A series of defining events steered her on a confrontational course. The first was her alleged adoption. Lu's parents, according to widely-printed accounts, were dirt-poor and wanted to ditch their unwanted daughter. Great reading, for sure, and it adds to the Lu legend, but she dispels the fiction, describing a comfortable if hardly luxurious upbringing.

"My father ran a shop selling pig feed and fertilizer." There was no adoption. Not exactly. "It was common in those times for family friends or relatives to take in a child, if they had none, and the other family was so large," she explains.
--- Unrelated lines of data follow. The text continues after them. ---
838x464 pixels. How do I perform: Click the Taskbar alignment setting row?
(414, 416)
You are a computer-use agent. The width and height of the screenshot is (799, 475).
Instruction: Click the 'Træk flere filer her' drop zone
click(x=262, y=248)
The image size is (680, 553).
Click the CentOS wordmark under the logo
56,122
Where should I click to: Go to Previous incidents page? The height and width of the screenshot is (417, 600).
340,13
As the youngest daughter, she was nearly dispatched to an aunt; her brother dissuaded their parents from this plan. Still, she admits, "I was hurt and humiliated when I heard about it later."

She was also left with a determination to please her father and a lifelong adulation - and rivalry - with her older brother. In her paper, "Barriers Overcome: A Hen Who Crows at Dawn," Lu wrote: "I worked very hard to identify myself with him. When he was at the top of his class, I felt the need to do the same. When he decided he wanted to be a doctor, I also wanted to be a doctor. As he grew older and decided law was the career he wished to pursue, I changed my focus as well."
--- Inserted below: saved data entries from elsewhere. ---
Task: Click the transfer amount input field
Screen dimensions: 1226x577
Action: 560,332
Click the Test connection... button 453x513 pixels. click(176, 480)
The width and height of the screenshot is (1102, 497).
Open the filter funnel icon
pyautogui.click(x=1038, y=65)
Men played major roles throughout Lu's life, starting with her father, whom she idolized. Asked about role models, Lu names Americans George Washington and Abraham Lincoln, and Chinese founding father Sun Yat-Sen - hardly conventional choices for a strident feminist.

At the vice president's new office there is a noticeable lack of woman staffers save for a sole female secretary. Yet Lu never was a "sisterhood-style feminist," notes a fellow activist. "She's a feminist, in the old-fashioned sense, like of European suffrage."

Still, it was America that inspired her feminism; she was swept up in the spirit of protest that energized youth of the late 1960s, when she attended University of Illinois. Yet, if Lu discovered feminism in America, she found her passion for politics - and more - on a summer holiday in Europe.

Lu has never married. And the media has rarely even hinted of romance in her life - remarkable, considering Taiwan's delight in scandal, even invented ones. And Lu has long been a headline item, but not on the gossip pages. She's never provided the right material.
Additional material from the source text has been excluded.